### EXERCISE
Find every row below that contains the string "width" and copy each of those rows in full.

### EXTRACTED DATA
-- begin --

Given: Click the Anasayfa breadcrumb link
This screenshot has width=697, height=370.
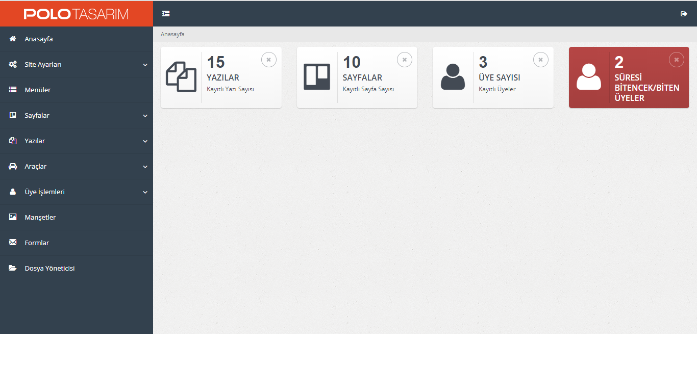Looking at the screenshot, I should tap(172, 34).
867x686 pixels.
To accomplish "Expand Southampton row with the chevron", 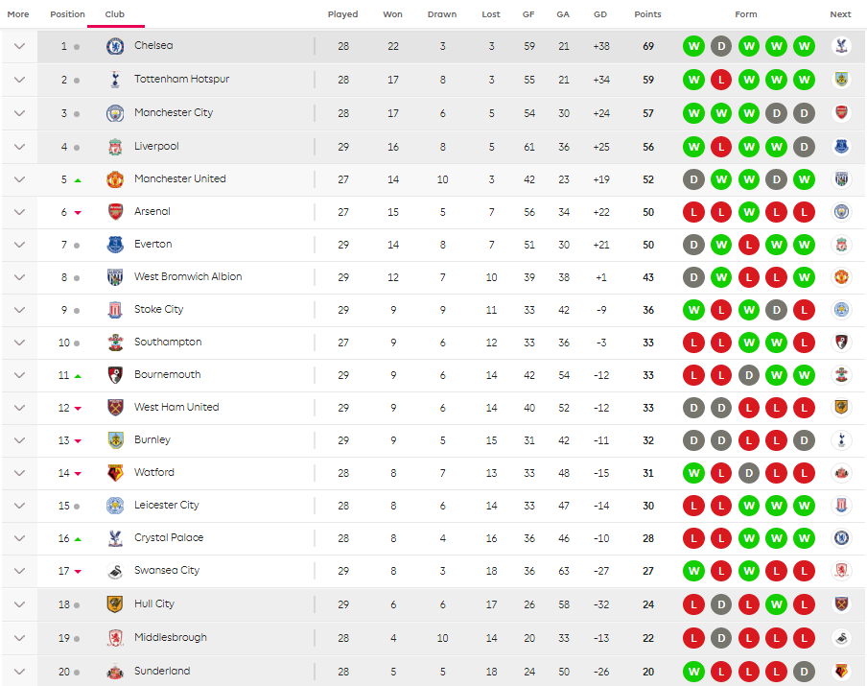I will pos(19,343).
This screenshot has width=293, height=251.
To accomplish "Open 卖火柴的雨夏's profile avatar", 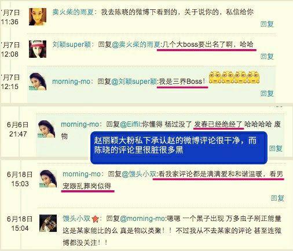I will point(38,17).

-- end --
-- begin --

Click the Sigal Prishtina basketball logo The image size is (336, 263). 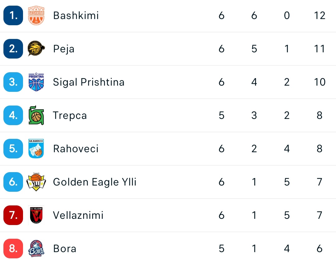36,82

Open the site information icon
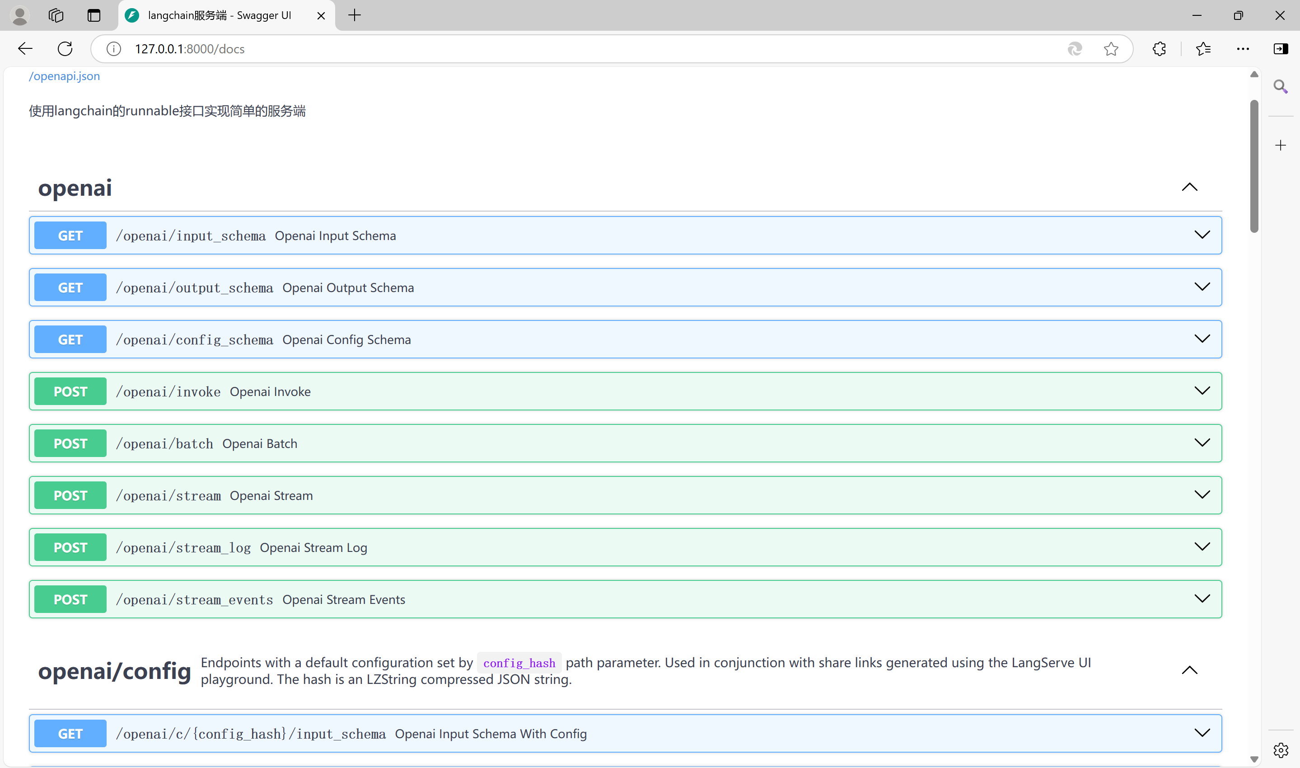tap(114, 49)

-- end --

### RESPONSE TO THE TASK
This screenshot has width=697, height=370.
This screenshot has width=293, height=251.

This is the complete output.